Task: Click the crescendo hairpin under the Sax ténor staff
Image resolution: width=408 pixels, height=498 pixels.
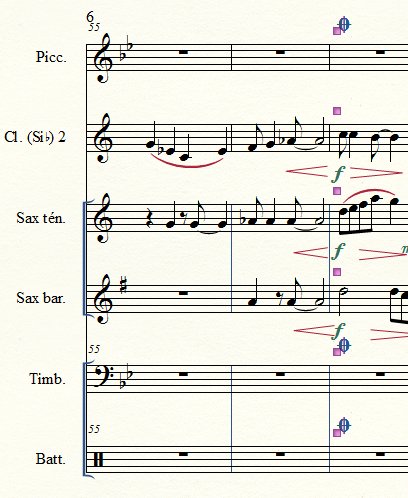Action: [x=311, y=252]
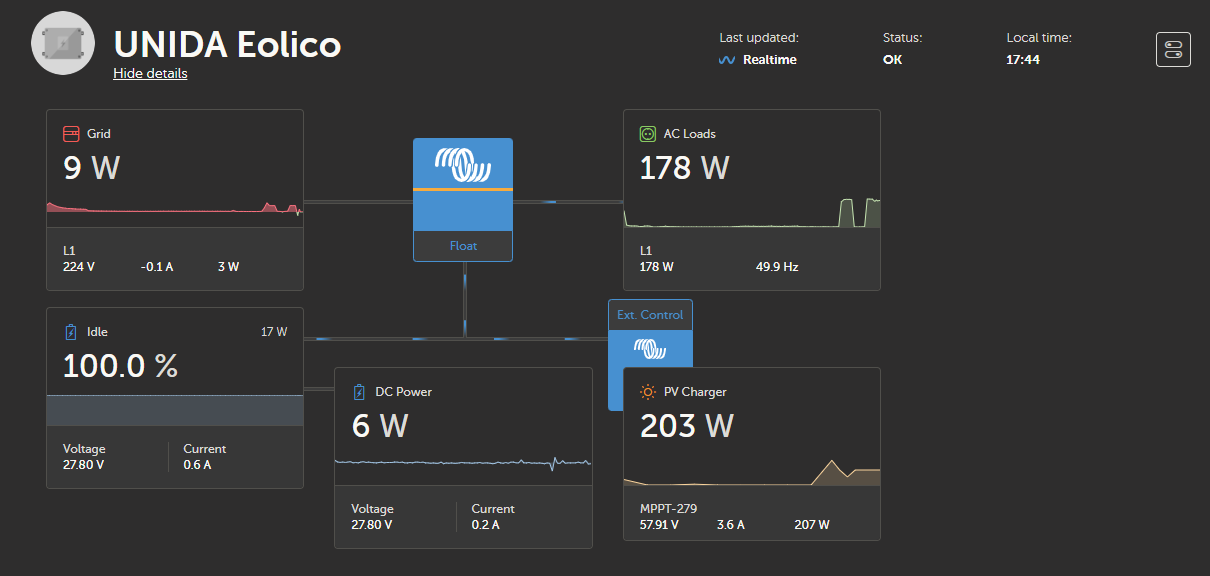Click the AC Loads power graph
Image resolution: width=1210 pixels, height=576 pixels.
coord(752,212)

EXERCISE DIRECTIONS: What the answer needs is every record above, exactly as written, and no pictures.

TASK RESULT:
Task: Click the crescendo hairpin under the Sax ténor staff
Image resolution: width=408 pixels, height=498 pixels.
Action: [x=311, y=252]
Click the AC Loads power graph
Image resolution: width=1210 pixels, height=576 pixels.
coord(752,212)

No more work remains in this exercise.